Exercise prompt: Look through the lines below for the word "address", and copy every line that has it.

[Data under study — start]

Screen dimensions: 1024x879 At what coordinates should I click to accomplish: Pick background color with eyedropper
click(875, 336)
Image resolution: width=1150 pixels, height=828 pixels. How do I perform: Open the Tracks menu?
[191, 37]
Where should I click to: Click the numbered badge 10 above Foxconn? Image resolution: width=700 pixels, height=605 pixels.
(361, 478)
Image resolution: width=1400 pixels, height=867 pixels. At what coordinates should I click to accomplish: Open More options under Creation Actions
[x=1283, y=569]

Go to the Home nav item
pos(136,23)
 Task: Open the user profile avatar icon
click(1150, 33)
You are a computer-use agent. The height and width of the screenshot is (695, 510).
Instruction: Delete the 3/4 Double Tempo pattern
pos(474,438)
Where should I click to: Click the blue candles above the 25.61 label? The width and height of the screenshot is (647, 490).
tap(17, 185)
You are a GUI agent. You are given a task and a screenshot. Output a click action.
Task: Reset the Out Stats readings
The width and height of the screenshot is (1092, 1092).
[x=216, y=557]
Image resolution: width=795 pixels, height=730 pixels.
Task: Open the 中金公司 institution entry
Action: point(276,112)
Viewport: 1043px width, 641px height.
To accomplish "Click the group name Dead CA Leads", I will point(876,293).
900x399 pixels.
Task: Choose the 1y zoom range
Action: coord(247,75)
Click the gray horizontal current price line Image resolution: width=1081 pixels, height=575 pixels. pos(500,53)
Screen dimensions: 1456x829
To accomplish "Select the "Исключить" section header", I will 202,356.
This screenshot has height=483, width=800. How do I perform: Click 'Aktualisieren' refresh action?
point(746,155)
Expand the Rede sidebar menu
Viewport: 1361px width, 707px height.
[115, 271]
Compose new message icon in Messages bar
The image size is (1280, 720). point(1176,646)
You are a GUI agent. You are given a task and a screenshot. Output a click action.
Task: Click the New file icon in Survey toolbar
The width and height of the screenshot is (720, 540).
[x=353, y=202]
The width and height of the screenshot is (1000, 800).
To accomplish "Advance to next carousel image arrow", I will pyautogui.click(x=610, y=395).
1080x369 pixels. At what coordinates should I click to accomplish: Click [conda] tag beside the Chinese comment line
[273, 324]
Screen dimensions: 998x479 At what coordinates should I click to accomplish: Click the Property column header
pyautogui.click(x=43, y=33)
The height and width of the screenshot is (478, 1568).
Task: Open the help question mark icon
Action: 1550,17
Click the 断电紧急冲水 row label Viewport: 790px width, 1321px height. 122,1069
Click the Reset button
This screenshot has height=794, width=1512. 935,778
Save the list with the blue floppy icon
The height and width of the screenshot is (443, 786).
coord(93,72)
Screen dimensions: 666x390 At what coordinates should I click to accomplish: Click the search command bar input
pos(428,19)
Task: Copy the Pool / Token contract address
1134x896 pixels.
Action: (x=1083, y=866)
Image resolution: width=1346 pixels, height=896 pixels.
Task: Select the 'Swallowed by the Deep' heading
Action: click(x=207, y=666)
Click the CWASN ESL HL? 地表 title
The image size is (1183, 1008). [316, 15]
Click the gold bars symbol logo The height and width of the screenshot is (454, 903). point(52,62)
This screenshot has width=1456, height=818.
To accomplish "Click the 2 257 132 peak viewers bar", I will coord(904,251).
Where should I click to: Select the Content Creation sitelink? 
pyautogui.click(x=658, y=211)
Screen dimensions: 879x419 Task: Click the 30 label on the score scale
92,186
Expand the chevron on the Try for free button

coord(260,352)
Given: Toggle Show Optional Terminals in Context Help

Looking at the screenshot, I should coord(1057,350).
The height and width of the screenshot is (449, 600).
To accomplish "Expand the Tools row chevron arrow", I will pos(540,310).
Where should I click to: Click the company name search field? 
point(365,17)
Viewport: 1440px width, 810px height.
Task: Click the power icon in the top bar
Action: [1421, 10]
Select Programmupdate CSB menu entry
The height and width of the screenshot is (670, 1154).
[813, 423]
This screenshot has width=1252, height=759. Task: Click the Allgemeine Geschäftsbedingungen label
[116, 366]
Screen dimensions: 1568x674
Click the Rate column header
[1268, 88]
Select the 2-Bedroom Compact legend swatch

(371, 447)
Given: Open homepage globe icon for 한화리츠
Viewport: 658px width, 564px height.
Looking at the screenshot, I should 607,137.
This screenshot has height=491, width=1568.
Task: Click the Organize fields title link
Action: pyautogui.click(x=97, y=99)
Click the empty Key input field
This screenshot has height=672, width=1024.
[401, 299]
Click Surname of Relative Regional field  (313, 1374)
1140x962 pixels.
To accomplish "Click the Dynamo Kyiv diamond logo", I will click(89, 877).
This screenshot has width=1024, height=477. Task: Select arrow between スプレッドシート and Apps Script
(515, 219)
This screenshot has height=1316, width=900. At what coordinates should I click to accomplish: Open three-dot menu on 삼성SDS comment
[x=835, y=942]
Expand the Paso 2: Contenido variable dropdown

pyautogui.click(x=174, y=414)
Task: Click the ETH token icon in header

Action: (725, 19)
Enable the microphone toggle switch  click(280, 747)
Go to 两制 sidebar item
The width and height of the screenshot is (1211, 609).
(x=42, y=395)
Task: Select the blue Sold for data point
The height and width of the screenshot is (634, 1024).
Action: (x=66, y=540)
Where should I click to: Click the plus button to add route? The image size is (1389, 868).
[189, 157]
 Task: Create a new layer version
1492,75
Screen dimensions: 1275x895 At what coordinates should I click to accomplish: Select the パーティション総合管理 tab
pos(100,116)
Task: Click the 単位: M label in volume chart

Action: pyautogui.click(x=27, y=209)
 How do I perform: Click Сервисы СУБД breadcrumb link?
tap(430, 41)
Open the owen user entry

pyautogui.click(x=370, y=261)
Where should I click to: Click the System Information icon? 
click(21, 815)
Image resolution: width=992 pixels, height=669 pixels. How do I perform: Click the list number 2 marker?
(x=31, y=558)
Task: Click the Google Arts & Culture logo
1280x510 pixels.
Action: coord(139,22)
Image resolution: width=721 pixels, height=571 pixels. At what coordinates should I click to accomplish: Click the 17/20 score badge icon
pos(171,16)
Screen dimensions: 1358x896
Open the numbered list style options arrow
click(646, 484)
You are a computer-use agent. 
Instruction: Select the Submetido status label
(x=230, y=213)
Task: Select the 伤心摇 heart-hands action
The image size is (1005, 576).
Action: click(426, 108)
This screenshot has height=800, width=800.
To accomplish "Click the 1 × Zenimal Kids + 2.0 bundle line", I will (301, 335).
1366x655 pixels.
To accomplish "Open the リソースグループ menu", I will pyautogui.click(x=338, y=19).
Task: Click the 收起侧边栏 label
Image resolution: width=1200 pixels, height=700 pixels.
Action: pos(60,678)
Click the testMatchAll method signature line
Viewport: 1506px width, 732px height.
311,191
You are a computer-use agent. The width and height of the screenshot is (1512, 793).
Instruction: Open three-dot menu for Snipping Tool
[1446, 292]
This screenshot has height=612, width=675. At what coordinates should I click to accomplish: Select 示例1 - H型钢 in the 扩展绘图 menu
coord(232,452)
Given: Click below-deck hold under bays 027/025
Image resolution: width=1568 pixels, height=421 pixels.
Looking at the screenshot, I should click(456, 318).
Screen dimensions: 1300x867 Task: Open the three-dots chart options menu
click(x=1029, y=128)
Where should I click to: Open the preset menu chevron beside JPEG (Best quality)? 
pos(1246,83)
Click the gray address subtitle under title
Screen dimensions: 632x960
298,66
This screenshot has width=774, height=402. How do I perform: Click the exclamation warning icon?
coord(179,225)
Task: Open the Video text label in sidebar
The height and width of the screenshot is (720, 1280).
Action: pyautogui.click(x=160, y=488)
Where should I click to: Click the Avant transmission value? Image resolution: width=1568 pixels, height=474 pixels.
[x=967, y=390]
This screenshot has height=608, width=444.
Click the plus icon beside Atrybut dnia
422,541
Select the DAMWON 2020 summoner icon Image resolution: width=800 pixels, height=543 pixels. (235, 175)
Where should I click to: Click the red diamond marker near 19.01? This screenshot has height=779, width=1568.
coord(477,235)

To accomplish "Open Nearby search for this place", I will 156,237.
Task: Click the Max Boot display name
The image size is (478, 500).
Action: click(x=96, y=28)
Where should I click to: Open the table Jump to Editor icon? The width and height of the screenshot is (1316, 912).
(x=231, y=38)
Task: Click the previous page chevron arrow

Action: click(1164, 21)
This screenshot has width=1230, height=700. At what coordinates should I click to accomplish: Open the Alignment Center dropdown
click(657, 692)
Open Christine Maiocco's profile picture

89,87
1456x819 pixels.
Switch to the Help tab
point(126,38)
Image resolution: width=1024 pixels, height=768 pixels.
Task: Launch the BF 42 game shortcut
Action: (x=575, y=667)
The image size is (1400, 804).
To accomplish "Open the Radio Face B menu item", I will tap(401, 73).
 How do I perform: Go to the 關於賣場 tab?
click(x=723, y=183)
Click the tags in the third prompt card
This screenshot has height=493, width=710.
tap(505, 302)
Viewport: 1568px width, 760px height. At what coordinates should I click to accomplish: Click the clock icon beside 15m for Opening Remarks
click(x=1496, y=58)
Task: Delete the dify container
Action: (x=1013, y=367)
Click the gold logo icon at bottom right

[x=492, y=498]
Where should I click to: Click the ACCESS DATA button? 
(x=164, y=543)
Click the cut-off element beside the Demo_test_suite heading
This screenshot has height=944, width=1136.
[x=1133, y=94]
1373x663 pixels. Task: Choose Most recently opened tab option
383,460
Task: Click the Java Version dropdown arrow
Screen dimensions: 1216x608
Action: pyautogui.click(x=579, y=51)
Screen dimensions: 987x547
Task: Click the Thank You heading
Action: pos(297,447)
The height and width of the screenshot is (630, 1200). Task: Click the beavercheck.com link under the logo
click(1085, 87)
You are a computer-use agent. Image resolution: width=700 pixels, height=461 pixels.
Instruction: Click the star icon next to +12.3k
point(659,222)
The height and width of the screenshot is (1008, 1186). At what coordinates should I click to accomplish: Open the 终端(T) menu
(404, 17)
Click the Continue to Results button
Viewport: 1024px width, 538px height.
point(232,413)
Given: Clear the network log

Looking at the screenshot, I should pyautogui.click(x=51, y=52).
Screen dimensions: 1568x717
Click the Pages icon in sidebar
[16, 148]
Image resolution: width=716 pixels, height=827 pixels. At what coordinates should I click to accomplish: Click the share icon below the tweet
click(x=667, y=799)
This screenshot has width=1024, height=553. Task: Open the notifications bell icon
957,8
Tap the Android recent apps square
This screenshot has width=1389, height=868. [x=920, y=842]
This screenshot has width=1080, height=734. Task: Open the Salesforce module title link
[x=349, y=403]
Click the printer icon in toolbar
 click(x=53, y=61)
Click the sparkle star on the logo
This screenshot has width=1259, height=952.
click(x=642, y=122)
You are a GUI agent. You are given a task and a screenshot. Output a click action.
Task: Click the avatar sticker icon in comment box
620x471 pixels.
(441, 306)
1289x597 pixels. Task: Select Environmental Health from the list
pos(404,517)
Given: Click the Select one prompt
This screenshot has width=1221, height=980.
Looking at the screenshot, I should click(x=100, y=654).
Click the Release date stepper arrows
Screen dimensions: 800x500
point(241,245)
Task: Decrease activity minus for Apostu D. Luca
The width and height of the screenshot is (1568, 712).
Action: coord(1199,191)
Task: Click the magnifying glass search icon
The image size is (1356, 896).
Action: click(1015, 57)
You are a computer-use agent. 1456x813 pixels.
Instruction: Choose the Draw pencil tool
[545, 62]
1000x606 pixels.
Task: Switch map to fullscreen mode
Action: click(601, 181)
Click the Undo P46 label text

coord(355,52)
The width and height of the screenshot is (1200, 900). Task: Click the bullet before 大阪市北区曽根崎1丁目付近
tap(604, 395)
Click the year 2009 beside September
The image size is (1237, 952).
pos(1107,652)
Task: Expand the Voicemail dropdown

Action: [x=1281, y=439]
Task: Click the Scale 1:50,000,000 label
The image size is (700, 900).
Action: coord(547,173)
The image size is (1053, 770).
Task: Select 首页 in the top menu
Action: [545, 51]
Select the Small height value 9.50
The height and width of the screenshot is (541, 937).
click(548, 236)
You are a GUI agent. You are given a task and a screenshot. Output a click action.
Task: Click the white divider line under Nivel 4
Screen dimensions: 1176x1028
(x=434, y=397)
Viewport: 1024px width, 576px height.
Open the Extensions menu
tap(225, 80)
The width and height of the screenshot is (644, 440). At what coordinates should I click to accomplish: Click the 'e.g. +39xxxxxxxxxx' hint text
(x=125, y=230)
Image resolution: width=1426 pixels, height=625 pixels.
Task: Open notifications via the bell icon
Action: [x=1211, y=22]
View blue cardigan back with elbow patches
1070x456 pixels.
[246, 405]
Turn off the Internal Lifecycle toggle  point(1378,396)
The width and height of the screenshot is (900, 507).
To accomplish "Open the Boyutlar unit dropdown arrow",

[Data under study — finish]

Response to the task:
Task: Copy the Pool / Token contract address
Click the gray address subtitle under title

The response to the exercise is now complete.